SMGs tend to have the same set of management skills, which are different from those of their competitors. Successful large-market coaches and managers like Joe Torre of the Yankees or Bob Gainey of the Dallas Stars tend to be good at exploiting high-priced talent, adept at sharing power, and sentimental when it comes to established players. By contrast, Sather is very good at nurturing young talent (although he's not good at spotting it: Sather's failures on draft day are legendary), adept at grabbing power within the organization (he was made coach, general manager, and president of the Oilers at the age of 37), and ruthless at the trading deadline (of the five core members of the '80s Oilers, only Mark Messier played for the organization past the age of 30). And Sather is a master at managing the press. He has preserved the team's reputation through several drug and paternity-suit scandals. When Gretzky was sold to the Los Angeles Kings in 1988, the team owner was burned in effigy in the streets of Edmonton: Sather's reputation was hardly singed.
It's hard to see how those skills will help him in New York, where the press is far more adversarial than in Oilers-friendly Edmonton. The Rangers are built around aging veterans (Graves, Leetch, Richter) and some overpriced free agents (Hatcher, Fleury). Sather complained about the financial restraints of Edmonton, but he has always disliked big contracts, not just because of the money, but because he believes that they ruin the player's incentive to perform. Even before the money crunch hit the Oilers, Sather tried to keep salaries low, often by using mildly dirty tricks, such as going behind the backs of agents to deal with the players directly or misrepresenting the salaries of other players in the organization.

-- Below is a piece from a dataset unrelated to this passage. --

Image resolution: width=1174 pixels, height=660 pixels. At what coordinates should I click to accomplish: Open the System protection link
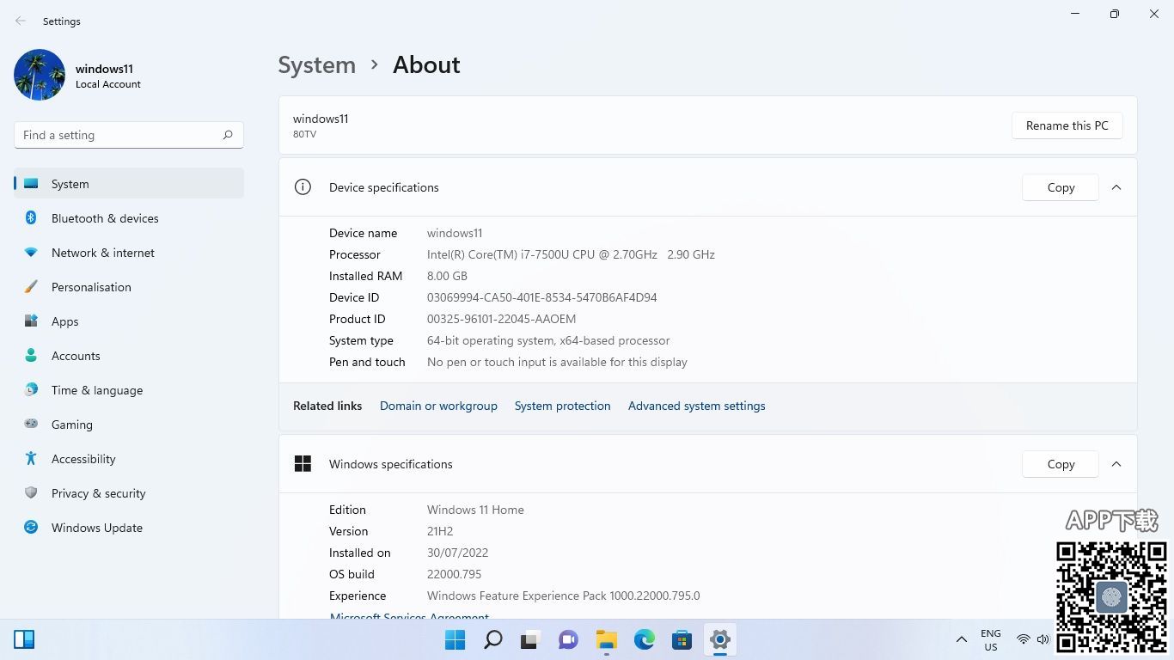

Saving a couple of million dollars won't satisfy the Rangers management, which has never been shy about spending money, or the Rangers fans, who waited 54 years for the last Stanley Cup and aren't willing to wait much longer for the next. (The organization already spat out last year's coach, Sather protégé John Muckler.) There will be tremendous pressure on Sather to spend money on free agents such as Claude Lemieux or to further decimate the farm system by trading for high-priced damaged goods, like a shaky Eric Lindros or Senators malcontent Alexei Yashin. Already, sportswriters are urging Sather to bring back Messier.
Spending money isn't Sather's game. He'd be much better off joining his old friend Gretzky in Phoenix. As for the Rangers: Is it too late for Joe Torre to learn how to skate?